DISCOVER SEMANTIC TOPICS IN PATENTS WITHIN A SPECIFIC DOMAIN
Keywords:
Patent topic discovery, Latent Dirichlet Allocation, Backbone Association Link Network, Domain knowledgeAbstract
Patent topic discovery is critical for innovation-oriented enterprises to hedge the patent application risks and raise the success rate of patent application. Topic models are commonly recognized as an efficient tool for this task by researchers from both academy and industry. However, many existing well-known topic models, e.g., Latent Dirichlet Allocation (LDA), which are particularly designed for the documents represented by word-vectors, exhibit low accuracy and poor interpretability on patent topic discovery task. The reason is that 1) the semantics of documents are still under-explored in a specific domain 2) and the domain background knowledge is not successfully utilized to guide the process of topic discovery. In order to improve the accuracy and the interpretability, we propose a new patent representation and organization with additional inter-word relationships mined from title, abstract, and claim of patents.
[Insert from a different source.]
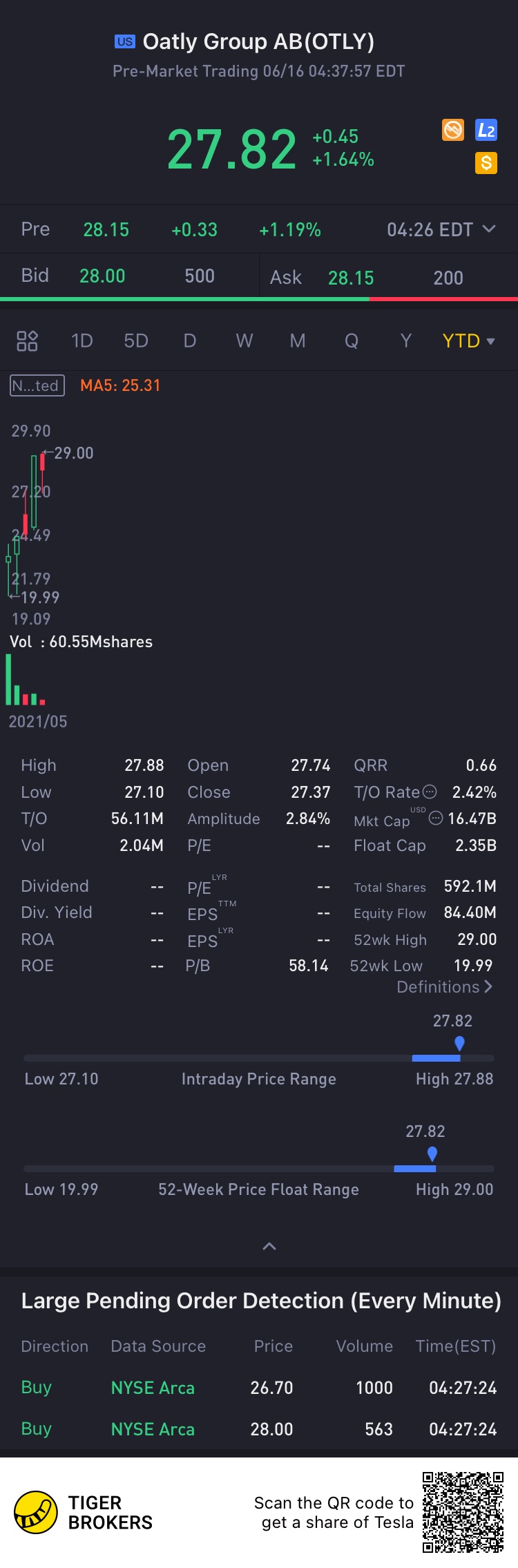518x1568 pixels.
Task: Toggle the N...ted adjustment box
Action: coord(37,385)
The representation can endow each patent with more semantics than word-vector. Meanwhile, we build a Backbone Association Link Network (Backbone ALN) to incorporate domain background semantics to further enhance the semantics of patents. With new semantic-rich patent representations, we propose a Semantic LDA model to discover semantic topics from patents within a specific domain. It can discover semantic topics with association relations between words rather than a single word vector. At last, accuracy and interpretability of the proposed model are verified on real-world patents datasets from the United States Patent and Trademark Office. The experimental results show that Semantic LDA model yields better performance than other conventional models (e.g., LDA). Furthermore, our proposed model can be easily generalized to other related text mining corpus.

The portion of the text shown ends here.